作者:石兴民,张冠军,袁育康,马跃,许桂敏,顾宁
【摘要】 目的 研究低温等离子体对白色念珠菌结构的影响,探讨低温等离子体对白色念珠菌的灭活机制。方法 选择白色念珠菌ATCC10231作为实验菌株,以介质阻挡放电方法产生的低温等离子体对其进行处理,使用扫描电镜(SEM)及透射电镜(TEM)分别观察白色念珠菌细胞表面和细胞内部的变化情况。结果 低温等离子体处理30s后,SEM观察显示一些白色念珠菌细胞表面明显出现缺损,而TEM观察显示一些白色念珠菌细胞的细胞壁及细胞膜断裂,核心溶解,菌体近似空壳。结论 低温等离子体可破坏白色念珠菌表面和内部结构,这可能是低温等离子体中的带电粒子的击穿作用和活性氧种的氧化作用所致。

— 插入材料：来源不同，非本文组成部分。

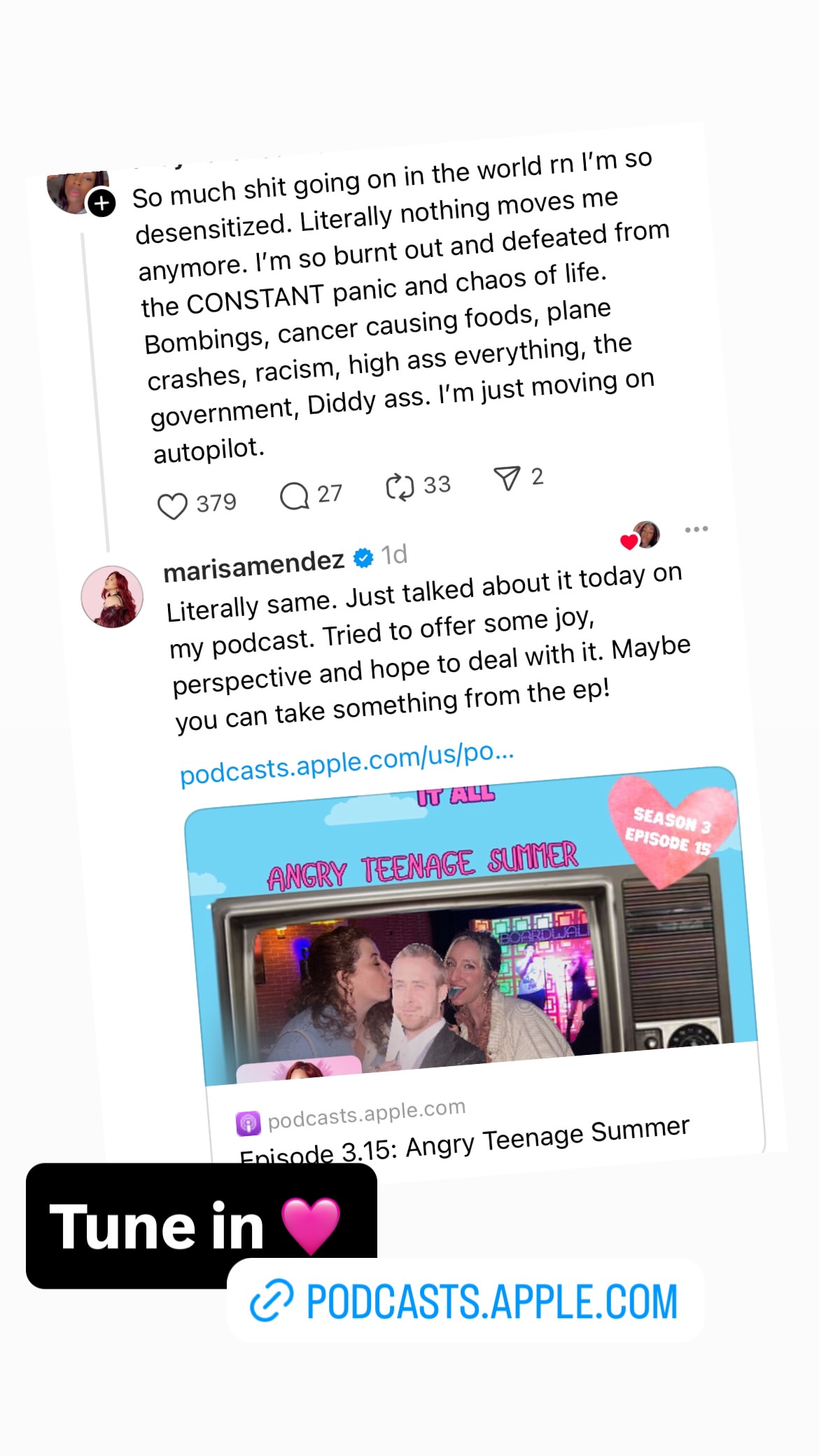819x1456 pixels.
Task: Tap the share paper plane icon
Action: (507, 478)
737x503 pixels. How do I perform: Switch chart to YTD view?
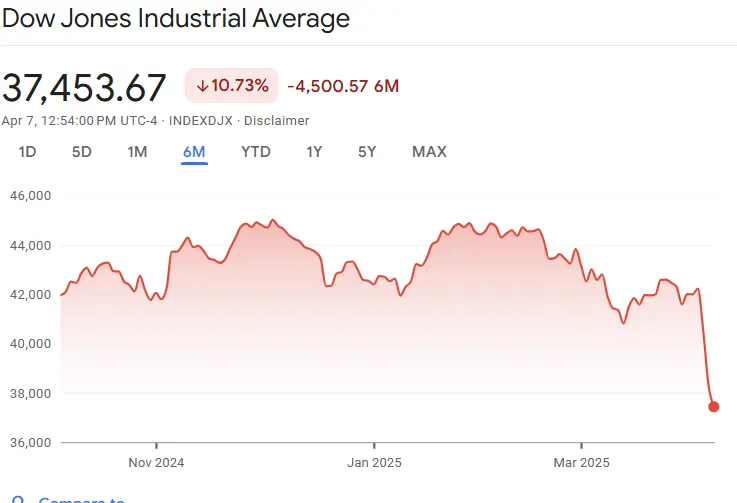click(x=255, y=152)
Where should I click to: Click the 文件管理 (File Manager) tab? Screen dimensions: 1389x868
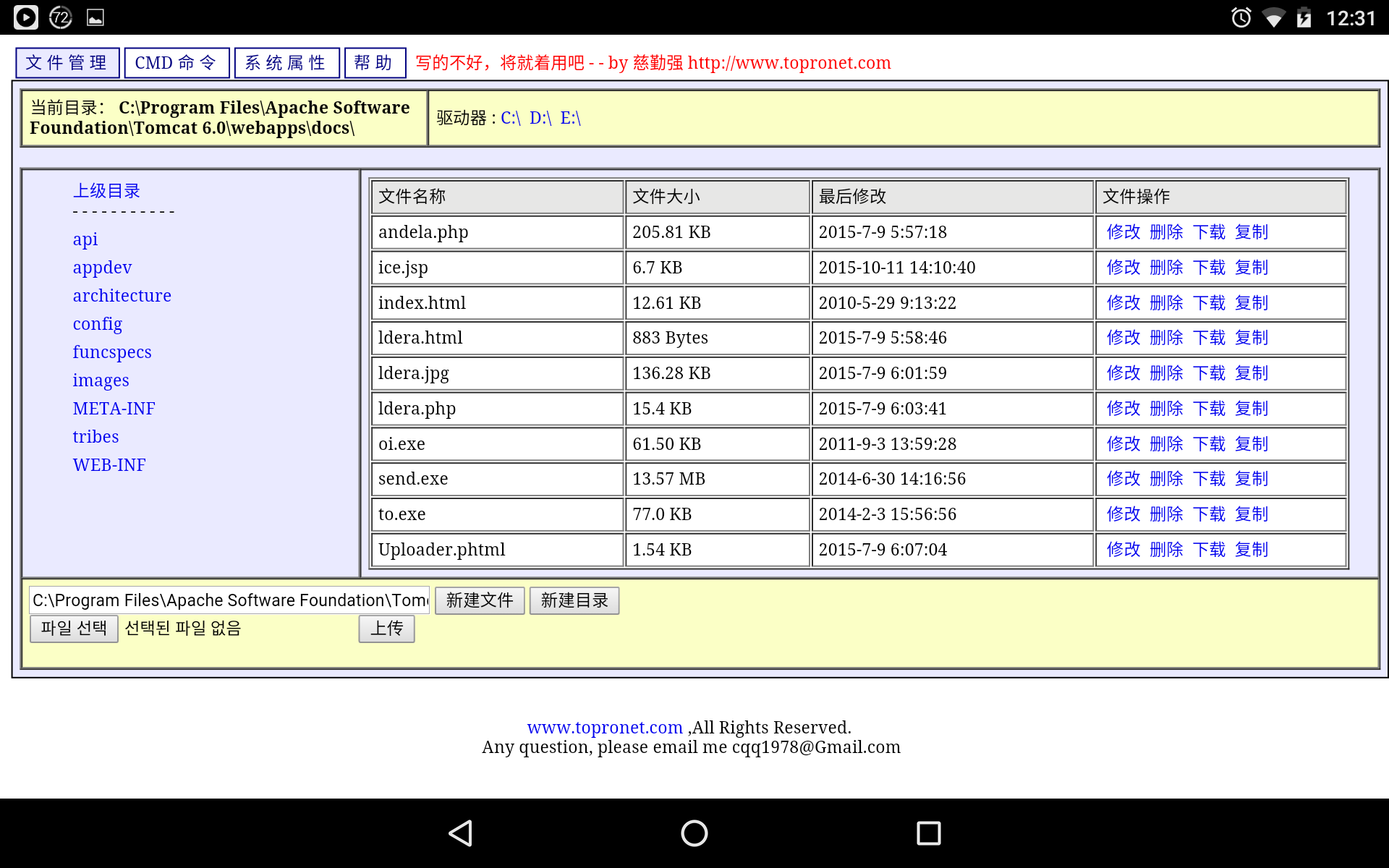(x=68, y=62)
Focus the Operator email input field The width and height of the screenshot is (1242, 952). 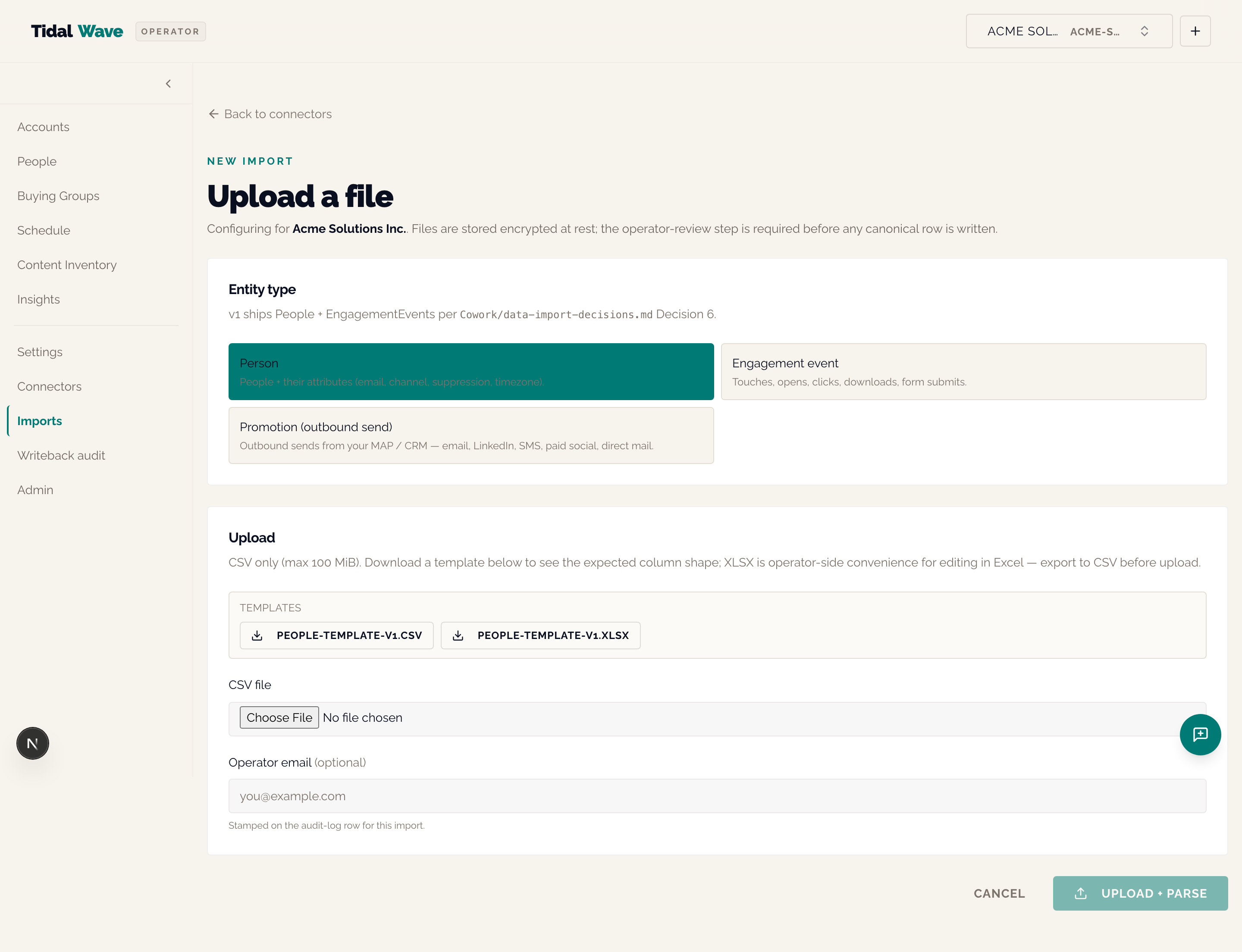click(x=717, y=796)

【关键词】 低温等离子体;白色念珠菌;扫描电镜;透射电镜;细菌灭活
在电工领域,利用气体放电可在大气压下方便快捷地产生低温等离子体[1]。低温等离子体已被证明具有很强的杀灭微生物的作用,对细菌繁殖体、细菌芽孢、真菌、病毒、原虫甚至细菌毒素都有很好的杀灭效果[24]。然而,有关等离子体杀灭微生物的机制,目前并不十分清楚。白色念珠菌为条件致病菌,通常存在于人的口腔、上呼吸道、阴道及肠道内,当机体免疫力低下或菌群失调时可引起皮肤黏膜、内脏及中枢神经系统感染[5]。故选择白色念珠菌作为试验对象,具有重要的卫生学意义。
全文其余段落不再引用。